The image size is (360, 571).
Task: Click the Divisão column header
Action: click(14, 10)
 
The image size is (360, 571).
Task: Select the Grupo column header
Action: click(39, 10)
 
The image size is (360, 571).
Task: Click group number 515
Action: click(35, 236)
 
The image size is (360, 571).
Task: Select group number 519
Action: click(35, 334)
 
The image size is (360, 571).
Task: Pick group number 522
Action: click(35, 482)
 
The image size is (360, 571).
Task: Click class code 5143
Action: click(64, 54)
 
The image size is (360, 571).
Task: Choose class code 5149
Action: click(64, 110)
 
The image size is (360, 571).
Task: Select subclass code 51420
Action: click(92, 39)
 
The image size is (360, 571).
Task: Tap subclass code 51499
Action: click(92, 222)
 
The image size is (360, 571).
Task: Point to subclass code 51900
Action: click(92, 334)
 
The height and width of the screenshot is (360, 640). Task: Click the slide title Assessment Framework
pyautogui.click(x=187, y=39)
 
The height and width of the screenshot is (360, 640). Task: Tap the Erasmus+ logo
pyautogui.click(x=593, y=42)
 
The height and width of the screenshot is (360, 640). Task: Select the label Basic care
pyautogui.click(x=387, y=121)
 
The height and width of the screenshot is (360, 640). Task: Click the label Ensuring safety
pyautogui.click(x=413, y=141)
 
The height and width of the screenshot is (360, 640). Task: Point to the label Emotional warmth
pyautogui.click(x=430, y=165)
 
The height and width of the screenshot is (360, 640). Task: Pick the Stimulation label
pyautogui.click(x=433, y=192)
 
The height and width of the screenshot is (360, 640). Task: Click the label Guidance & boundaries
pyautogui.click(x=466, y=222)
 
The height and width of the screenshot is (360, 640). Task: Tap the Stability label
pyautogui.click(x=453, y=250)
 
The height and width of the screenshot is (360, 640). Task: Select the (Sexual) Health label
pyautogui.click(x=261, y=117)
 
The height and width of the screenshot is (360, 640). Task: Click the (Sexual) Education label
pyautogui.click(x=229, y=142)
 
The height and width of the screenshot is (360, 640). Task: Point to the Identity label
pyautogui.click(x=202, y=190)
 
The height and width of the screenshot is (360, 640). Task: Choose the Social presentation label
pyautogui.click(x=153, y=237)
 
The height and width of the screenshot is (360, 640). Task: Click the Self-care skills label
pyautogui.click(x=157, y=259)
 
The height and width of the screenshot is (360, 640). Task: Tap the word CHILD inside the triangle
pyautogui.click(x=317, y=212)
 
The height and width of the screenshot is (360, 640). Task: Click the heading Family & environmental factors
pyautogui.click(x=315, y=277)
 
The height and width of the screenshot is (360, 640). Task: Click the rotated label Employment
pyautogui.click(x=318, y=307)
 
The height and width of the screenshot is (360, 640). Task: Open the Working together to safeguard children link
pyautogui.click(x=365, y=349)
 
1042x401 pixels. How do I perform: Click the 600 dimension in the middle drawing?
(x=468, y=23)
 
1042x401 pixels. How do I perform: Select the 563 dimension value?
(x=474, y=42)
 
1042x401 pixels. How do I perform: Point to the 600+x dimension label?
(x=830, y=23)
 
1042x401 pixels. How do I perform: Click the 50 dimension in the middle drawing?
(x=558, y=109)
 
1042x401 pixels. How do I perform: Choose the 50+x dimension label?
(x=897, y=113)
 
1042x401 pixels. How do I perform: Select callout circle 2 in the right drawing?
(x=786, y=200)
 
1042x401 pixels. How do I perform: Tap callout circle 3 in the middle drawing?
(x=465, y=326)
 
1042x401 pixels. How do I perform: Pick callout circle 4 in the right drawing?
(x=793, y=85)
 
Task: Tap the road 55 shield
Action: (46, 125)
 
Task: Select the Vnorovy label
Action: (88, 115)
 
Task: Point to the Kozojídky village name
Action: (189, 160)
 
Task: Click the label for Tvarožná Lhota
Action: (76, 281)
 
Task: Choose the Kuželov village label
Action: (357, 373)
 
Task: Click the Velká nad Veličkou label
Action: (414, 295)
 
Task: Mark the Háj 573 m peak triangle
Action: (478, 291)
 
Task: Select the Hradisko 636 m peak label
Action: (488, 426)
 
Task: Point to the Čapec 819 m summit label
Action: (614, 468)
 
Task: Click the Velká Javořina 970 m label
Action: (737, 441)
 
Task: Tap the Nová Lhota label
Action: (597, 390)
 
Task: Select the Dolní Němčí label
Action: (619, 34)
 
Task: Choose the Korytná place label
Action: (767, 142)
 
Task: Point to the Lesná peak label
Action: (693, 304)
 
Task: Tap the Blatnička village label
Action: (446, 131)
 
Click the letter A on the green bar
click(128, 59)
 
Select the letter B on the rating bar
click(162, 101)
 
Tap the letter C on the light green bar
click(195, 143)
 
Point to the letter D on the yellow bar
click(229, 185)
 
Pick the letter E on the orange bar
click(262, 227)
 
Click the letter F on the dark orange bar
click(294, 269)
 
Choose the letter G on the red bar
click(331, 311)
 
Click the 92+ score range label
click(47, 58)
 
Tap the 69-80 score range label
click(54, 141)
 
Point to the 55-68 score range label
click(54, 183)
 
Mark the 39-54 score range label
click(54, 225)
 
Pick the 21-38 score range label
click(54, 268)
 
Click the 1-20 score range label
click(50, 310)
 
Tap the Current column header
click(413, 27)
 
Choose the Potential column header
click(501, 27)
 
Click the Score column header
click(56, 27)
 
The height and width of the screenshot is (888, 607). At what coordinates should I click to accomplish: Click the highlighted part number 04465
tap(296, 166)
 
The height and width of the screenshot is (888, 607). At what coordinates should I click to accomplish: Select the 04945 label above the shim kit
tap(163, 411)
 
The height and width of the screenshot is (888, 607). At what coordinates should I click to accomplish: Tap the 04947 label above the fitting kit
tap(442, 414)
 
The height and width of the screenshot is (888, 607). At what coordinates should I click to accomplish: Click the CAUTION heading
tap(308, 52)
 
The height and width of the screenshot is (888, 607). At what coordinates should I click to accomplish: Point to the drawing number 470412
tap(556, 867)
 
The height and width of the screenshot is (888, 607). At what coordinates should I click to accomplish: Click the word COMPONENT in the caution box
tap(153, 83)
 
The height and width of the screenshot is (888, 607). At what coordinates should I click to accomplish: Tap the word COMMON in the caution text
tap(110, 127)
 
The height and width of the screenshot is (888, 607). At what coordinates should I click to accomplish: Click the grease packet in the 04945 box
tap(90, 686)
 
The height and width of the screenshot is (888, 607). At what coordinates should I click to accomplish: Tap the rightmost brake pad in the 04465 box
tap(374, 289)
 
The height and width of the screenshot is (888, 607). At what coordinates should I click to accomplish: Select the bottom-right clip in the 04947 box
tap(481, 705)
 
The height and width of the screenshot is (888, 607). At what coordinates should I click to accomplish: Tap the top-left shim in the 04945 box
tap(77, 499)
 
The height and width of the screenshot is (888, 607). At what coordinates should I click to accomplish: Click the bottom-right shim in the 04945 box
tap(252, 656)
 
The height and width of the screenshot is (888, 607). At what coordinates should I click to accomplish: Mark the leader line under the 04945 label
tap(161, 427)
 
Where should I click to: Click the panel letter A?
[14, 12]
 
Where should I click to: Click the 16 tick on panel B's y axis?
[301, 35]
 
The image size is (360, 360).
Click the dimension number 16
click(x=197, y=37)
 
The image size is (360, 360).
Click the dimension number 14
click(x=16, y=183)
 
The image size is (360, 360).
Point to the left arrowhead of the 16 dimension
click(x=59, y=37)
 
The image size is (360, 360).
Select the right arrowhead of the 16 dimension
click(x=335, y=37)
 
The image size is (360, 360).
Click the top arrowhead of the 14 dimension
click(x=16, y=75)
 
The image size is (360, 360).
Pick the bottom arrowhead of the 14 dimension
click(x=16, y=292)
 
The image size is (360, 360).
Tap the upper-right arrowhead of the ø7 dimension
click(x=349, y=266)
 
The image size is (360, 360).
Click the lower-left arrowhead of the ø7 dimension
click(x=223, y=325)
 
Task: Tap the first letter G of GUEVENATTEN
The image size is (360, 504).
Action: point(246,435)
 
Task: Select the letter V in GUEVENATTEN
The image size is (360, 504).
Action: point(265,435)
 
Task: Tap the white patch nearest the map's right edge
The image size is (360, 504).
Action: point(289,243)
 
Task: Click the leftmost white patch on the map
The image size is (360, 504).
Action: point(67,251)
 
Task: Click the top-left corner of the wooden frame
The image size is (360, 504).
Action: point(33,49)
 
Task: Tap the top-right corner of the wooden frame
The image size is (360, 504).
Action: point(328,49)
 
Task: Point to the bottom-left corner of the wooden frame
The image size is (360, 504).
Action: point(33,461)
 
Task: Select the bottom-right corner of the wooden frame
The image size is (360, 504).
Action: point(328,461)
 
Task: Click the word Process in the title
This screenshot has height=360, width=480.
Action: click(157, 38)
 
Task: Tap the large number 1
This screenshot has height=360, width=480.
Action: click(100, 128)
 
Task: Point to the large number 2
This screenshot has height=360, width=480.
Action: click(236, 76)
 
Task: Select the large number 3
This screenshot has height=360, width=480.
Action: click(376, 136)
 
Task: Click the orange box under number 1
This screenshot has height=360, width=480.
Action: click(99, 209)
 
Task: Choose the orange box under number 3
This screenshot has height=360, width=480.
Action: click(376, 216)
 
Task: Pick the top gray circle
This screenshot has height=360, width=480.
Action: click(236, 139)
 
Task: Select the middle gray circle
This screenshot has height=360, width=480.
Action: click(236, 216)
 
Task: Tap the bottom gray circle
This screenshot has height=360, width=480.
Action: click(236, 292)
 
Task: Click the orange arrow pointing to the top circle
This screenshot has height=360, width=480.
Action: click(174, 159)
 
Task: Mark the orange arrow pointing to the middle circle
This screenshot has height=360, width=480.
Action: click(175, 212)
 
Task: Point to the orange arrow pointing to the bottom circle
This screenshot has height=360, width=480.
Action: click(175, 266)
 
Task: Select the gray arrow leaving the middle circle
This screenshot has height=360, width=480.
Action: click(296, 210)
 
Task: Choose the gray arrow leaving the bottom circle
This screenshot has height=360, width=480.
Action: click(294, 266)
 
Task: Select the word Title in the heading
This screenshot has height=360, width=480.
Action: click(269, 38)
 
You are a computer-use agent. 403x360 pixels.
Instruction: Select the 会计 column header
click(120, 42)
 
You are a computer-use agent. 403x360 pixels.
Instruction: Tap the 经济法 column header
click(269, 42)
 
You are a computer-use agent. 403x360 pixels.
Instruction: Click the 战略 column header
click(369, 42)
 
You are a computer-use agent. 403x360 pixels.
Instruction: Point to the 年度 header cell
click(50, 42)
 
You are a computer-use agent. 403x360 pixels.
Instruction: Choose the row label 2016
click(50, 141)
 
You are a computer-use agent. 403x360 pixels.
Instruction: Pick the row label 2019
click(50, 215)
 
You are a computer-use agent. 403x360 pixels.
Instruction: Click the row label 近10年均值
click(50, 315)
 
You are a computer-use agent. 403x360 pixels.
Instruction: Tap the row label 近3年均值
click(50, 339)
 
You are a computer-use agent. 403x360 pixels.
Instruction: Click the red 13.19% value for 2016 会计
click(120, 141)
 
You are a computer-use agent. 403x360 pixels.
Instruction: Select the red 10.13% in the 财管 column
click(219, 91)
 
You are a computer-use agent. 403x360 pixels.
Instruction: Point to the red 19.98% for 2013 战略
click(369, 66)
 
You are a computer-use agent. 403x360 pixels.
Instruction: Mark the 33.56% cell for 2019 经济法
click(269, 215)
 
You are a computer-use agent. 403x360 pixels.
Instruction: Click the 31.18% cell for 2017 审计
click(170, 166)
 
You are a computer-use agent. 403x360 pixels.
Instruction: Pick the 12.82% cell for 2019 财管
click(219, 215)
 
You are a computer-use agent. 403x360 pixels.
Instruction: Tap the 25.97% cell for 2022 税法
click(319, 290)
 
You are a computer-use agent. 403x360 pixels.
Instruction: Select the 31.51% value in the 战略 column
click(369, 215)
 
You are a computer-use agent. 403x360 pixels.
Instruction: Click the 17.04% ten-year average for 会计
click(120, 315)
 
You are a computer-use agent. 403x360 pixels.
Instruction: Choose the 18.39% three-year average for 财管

● Goal of the exercise
Rewrite the material from the line containing "the Erasmus+ logo" down through the line containing "pyautogui.click(x=387, y=121)". Replace "Select" with "Choose" and keep everything else the same.

● Exercise solution
The height and width of the screenshot is (360, 640). Task: Tap the Erasmus+ logo
pyautogui.click(x=593, y=42)
 
The height and width of the screenshot is (360, 640). Task: Choose the label Basic care
pyautogui.click(x=387, y=121)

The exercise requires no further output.